There are times when all the world´s asleep
The questions run too deep
For such a simple man
Won´t you please, please tell me what we´ve learned
I know it sounds absurd
But please tell me who i am

Now watch what you say
Or they´ll be calling you a radical
A liberal, oh fanatical, criminal
Oh won´t you sign up your name
We´d like to feel you´re
Acceptable, respectable, oh presentable, a vegetable!


At night when all the world´s asleep
The questions run too deep
For such a simple man
Won´t you please, please tell me what we've learned
I know it sounds absurd
But please tell me who i am, who i am ,who i am.


And with the recent "improvements" by the Bush administration, we will all be quoting 1984 before long....or not.


Gravatar Fabulous, Mamacita. Anything you write sounds good to me. It is sure to be printed, and should be read by every school system in the country.


Gravatar What never ceases to amaze me is that in spite of the accuracy of your observation, teachers continue to create magical learning in their classrooms.

Kudos to you, Mamacita, and to teachers in your mold everywhere.


Gravatar Genius. I love it. Tell me when it's published.


Gravatar wow

bravo

your towering righteous outrage
humbles me


Gravatar Oh.
Brilliant, indeed.
It should be required reading for all who strive to be educators.

I was thinking along similar lines when I had my son's IEP recently and read the new "guidelines" for scoring the kids with multiple disabilities...written, naturally, by NON-educators.
*sigh* They have no idea. None.


Gravatar I couldn't agree more. There's no balance in the unyielding behemoth demanding test, test, and more testing.

My kid's been tested since kindergarten.

There's no point, either, in people who can't write teaching kids how to write.

If their suppositions were correct, we'd all be hopeless morons.


Gravatar Amy quoted Supertramp:

Now watch what you say
Or they´ll be calling you a radical
A liberal, oh fanatical, criminal

Mamacita, I'm pretty sure you're an excellent teacher. Certainly this cri de couer shows that you care deeply for your individual students, which, from where I sit outside the educational establishment, seems to put you head and shoulders above perhaps half of our experienced teachers, and it reflects well on you personally. So take this as coming from a naif in need of your expertise.

Educators railing against standardized testing get my hackles up. I see standardized testing as an attempt to see that students meet the MINIMUM requirements to partake of our modern civilization. If it takes all your classroom time to "teach the test", I would submit that you may not be doing it right (or, more likely, your students were not well served in previous grades). If the tests are truly too hard and force too much regimentation on the classroom to meet MINIMUM standards, make that point, please.

- [Objectives]
[a] In the blog excerpt, what words do the lyrics say "they'll be calling you"?
[b] According to the blog excerpt, which band did Amy quote?
The data that come next have nothing to do with this blog excerpt.

- [Provided material]

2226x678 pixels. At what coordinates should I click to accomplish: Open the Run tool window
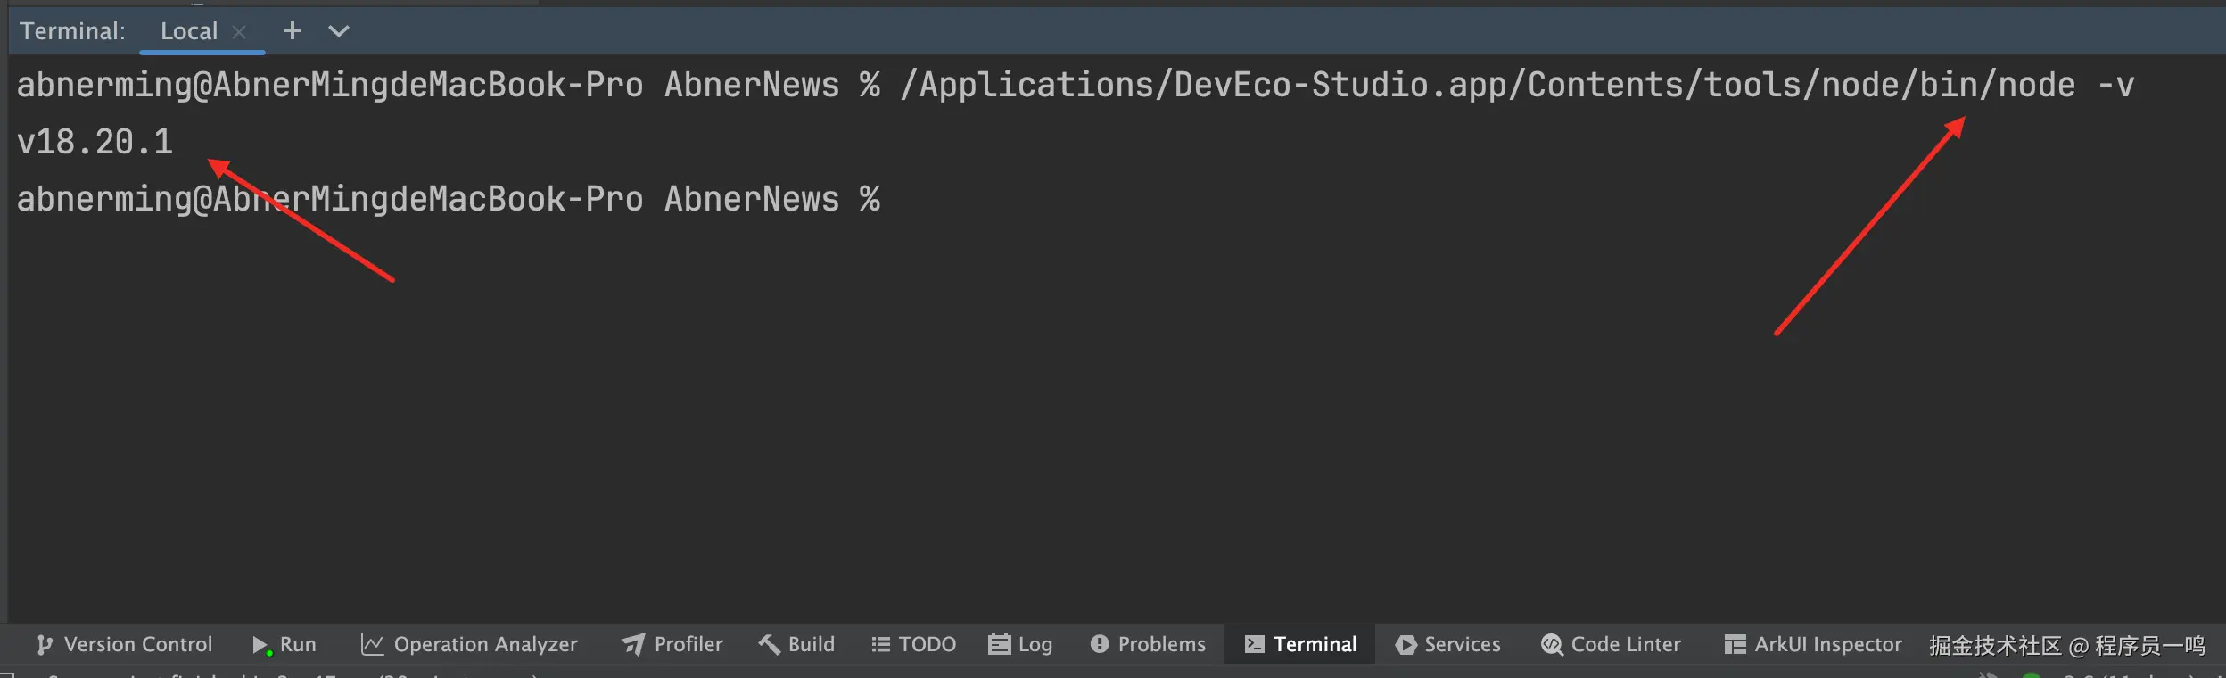coord(284,644)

- [Solved problems]
[a] radical, liberal, fanatical, criminal

[b] Supertramp